I can do most dates now exc 3ed and 31 march at the mo. However we may be cycling again by then so will have to hope the agreed date does not clash..

Please though lets try earlier rather than later.. i f we wait till march then it'll be nearly a year   since we met..

Love to all
xxx

ps i've got a rounders bat and ball(s) !!


----------



## *looby* (Jun 14, 2004)

Hi,

Can make most of the dates bar the first one 
But wondered if i could throw an idea into the mixing pot -

Could we maybe have an early evening meal - Maybe at somewhere where the little ones 
can let off steam in a play area, we can all enjoy a nice meal and anyone wanting to make an evening of it could stay for a drink and a natter afterwards  

Then we could use Candy's idea for a day event for the next meet when the weather is getting warmer  
and we could all bring a plate of something towards lunch etc and really make a fun day of it 

What do you think    

Looby xx


----------



## moomin05 (Jul 13, 2005)

Hope to be able to make any of the date apart from the first one as it falls around my birthday!!!

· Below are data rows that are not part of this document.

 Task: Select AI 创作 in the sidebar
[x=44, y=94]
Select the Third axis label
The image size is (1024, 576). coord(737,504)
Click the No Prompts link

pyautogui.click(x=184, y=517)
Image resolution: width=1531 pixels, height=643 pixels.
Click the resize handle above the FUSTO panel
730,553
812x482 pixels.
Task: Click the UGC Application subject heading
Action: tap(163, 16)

Will have to see if Granny and Grandpa are happy to baby sit for a couple of hours!!!

Will be lovely to see everyone again

Thanks Candy for organising


----------



## Candy (Mar 8, 2004)

Great Moomin, not sure i have volunteered to organise lol, just secure a date


----------



## Candy (Mar 8, 2004)




----------



## kellydallard (Nov 25, 2004)

Nah Candy the rule goes.you post about dates,you organise it!!!!!    

Kelly

PS Agree with LOOBY about the weather and the outdoor games,might be better in spring/summer

Kelly x


----------



## Candy (Mar 8, 2004)

In that case its at my house


----------



## Candy (Mar 8, 2004)




----------



## keemjay (Jan 19, 2004)

as yet i have nothing plannned next year so have voted for all....course that all might change if a little one should happen to come along....

kj x


----------



## Candy (Mar 8, 2004)

If a little one does, Kim we will all be so delighted and desperate to share that I think we might hav eto change the venue to legoland  

Will give it till end of next week then lets all put the most popular date in diary C x


----------



## Candy (Mar 8, 2004)

Who hasn't voted as we must get a date set C x


----------



## kellydallard (Nov 25, 2004)

Boo,

Its been a while since I voted but an earlier date would be better for me as I dont know what to expect with this pregnancy.Sure I will be to big to walk anytime after 20 weeks 

Kelly x


----------



## shazia (May 24, 2005)

Have voted! Would prefer not to do 24th Feb as w/e after ds birthdau so will probably be party day!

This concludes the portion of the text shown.